Erpenbeck directed the opera in 1994, six years after she started her studies as a theater student in East Berlin and five years after the wall came down, an event she often alludes to or directly reenacts in her fiction. The way a first novel can work later on as a cipher for a writer’s obsessions to come, “Bluebeard’s Castle,” Erpenbeck’s first creative endeavor made public, is dense with her inclinations, especially her treatment of violence as ongoing and inevitable, a background to characters’ daily lives.
It could be read as glib, as was the case with Ilya Kaminsky’s polarizing poem, “We Lived Happily During the War,” where bombings and lying in bed are flattened onto a level plane, or with Sally Rooney’s Beautiful World, Where Are You, where questions about privilege are asked by characters eating grab-and-go sandwiches. Both works express the narrators’—and perhaps the authors’—helplessness when faced with the remote structures undergirding inequality, and both are wry about it.

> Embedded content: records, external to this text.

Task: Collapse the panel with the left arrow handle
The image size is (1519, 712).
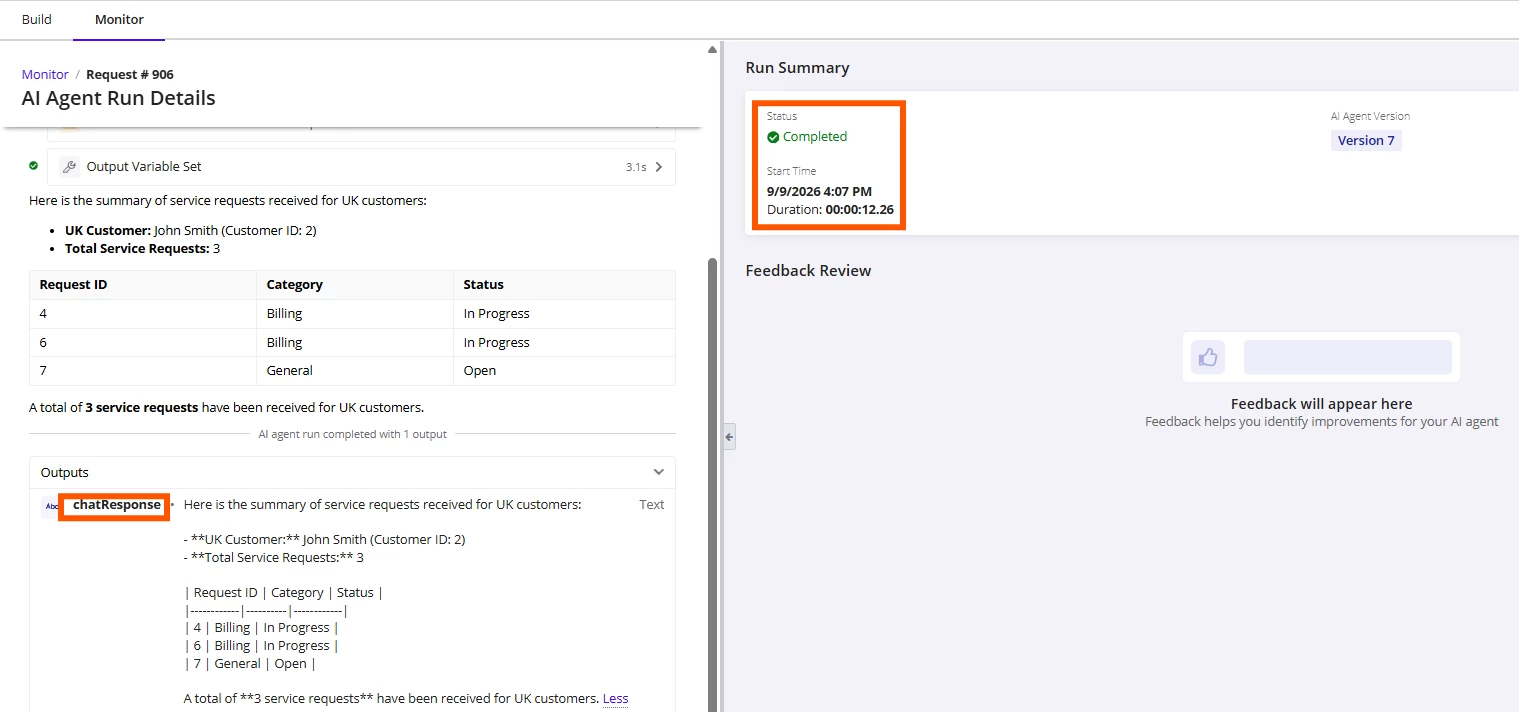Action: coord(729,436)
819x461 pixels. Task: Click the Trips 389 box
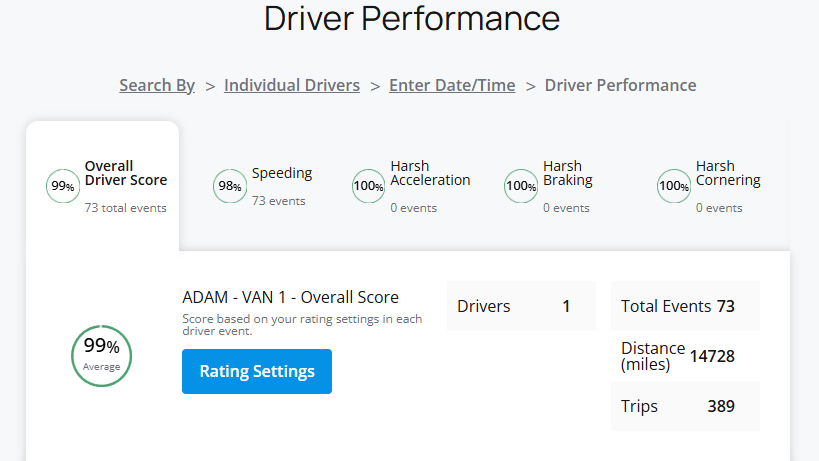(x=685, y=406)
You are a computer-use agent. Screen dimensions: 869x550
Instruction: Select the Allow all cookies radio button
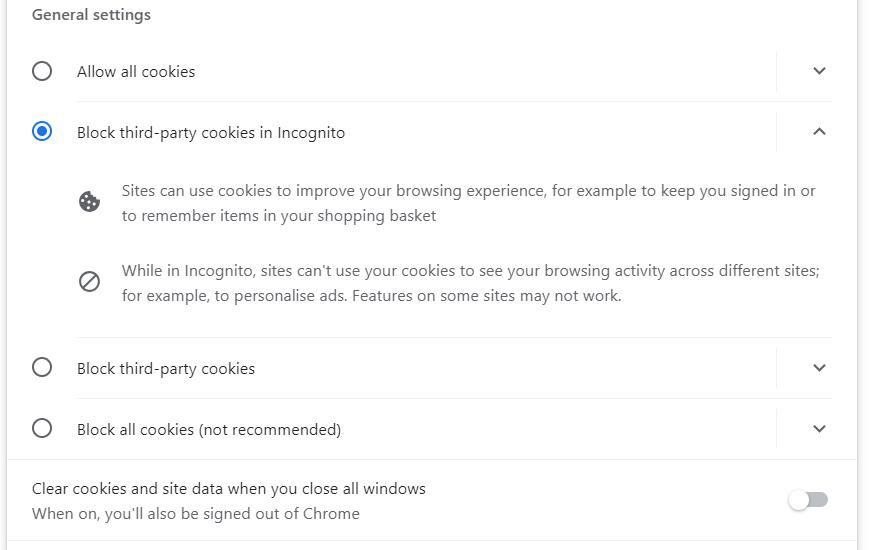[42, 71]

Erpenbeck, on the other hand, treats her characters’ helplessness as deeply felt and tragic, an attitude she might’ve developed as a young person leading up to reunification or during her years directing operas, beginning with Bluebeard’s Castle. Written around 1908 and first performed a decade later, the opera follows a wary Judith as she visits her new husband’s castle for the first time. In a stone hall, the two quibble: it’s too dark, Judith says; why not let some light in, perhaps by opening one of these seven rather ominous-looking doors? But Bluebeard is reluctant. There’s built-in dramatic irony here; the audience knows Bluebeard is famous for killing his wives, so as Judith opens each of his doors, hoping to illuminate the space and instead revealing a torture chamber and an arsenal, little exposition is needed, and the opera is free to flourish more as a sensorium than as a proper drama.

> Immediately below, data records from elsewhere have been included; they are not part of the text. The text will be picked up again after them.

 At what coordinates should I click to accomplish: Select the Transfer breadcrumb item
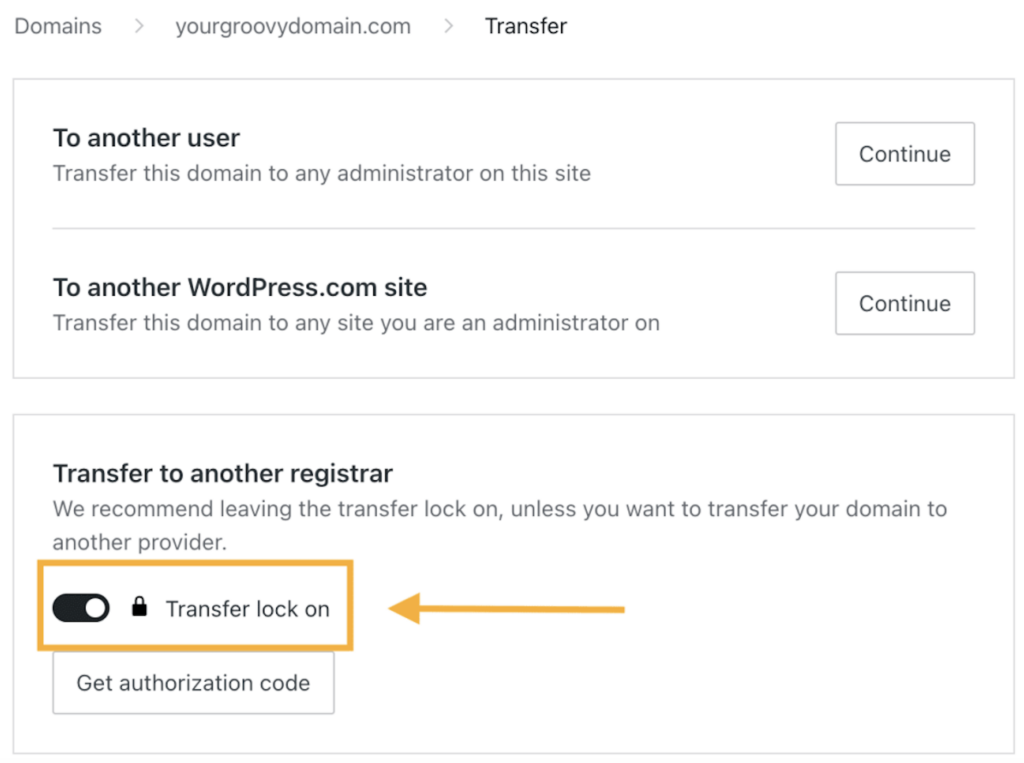(526, 26)
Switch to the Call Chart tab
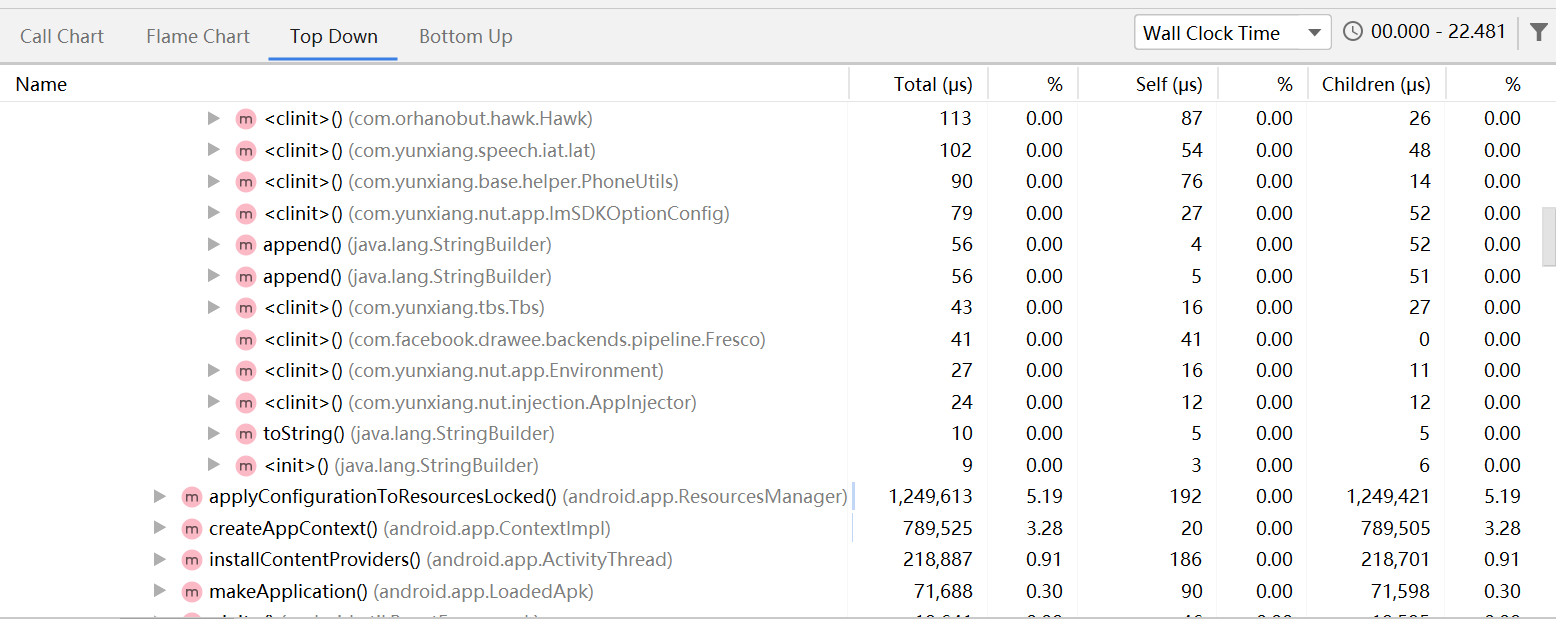1556x619 pixels. [62, 37]
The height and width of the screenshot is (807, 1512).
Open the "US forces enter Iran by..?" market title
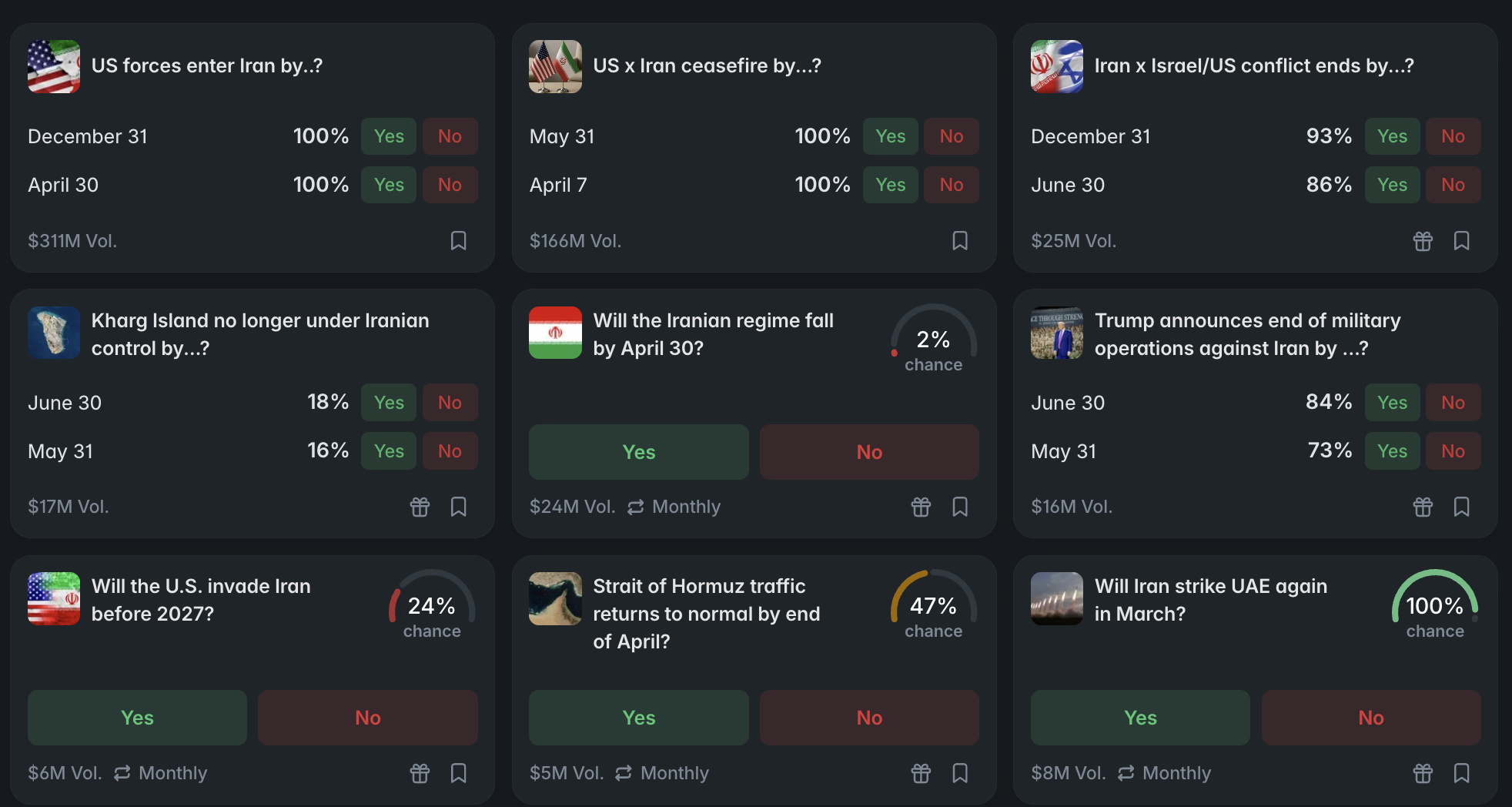[207, 66]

Like the story, Judith and Bluebeard’s exchanges are minimal. “Open, open,” Judith repeats. “Frightened? Frightened?” Bluebeard asks again and again. “Kiss me, kiss me!” he implores later on, after his wife reveals a treasure chamber and a garden covered in blood. “Ask no questions! Ask no questions!” he repeats. Why can’t you love me without trying to uncover all of my secrets? goes the implied refrain. Isn’t there such a thing as intimacy without total transparency? Bluebeard so much as asks. Judith doesn’t see it that way; in her mind, because she loves Bluebeard, it follows that she must open all the doors of his castle. One understands why a young director from the GDR would gravitate toward such a story.

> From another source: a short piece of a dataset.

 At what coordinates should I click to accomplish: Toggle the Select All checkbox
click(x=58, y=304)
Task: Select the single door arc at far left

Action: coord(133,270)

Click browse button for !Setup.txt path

The staging of Bluebeard’s Castle was so straightforward, it was dismissed as insufficiently theatrical by the judges of the contest for which Bartók first completed it. But musically, it was layered, performed in multiple keys. As Judith approaches the castle’s fifth door, which looks onto Bluebeard’s kingdom, a polytonal swell rises up, and the stage is lit up as if from the world beyond.
Still unsatisfied, Judith opens the castle’s sixth and seventh doors, hiding Bluebeard’s tears and, finally, his former wives, not dead exactly but immortalized as goddesses of dawn, noon, and twilight. They dress Judith in a crown and jewels so heavy she can’t help but obey their directives, joining them as Bluebeard’s final beloved, a goddess of midnight trapped behind a locked door, leaving her new husband alone in his unlit castle for eternity.
Five years after staging “Bluebeard’s Castle,” Erpenbeck published her first work of fiction, a novella called The Old Child. It, too, is a gothic fairy tale with violence rendered texturally, not with clear-cut, villainous perps. The book sets the stage for the rest of her career, which began with short works that, Sebald-like, compact history’s violent course into dense mood pieces.
The plot of The Old Child follows a young woman who seems to materialize on the street, with no family and no memories. Her hope, we learn, is to pass as school-aged in various cloistered institutions, a foster home and a classroom studying Brecht. While most of her peers dream of graduating into the so-called real world, the old child maintains an illusion of docile ignorance so that she can stay at the school and live freely: free from harm, and, more importantly, she feels, free from doing harm to others.
Other children bully the old child, but they do this as a collective, a system reacting to an agent that’s disrupted its order. Eventually, though, the old child is incorporated, trusted not to act willfully, but to sit in silence. This is fine by her for a while, but she keeps getting sick, and eventually she notices that her classmates are happier when she’s not around.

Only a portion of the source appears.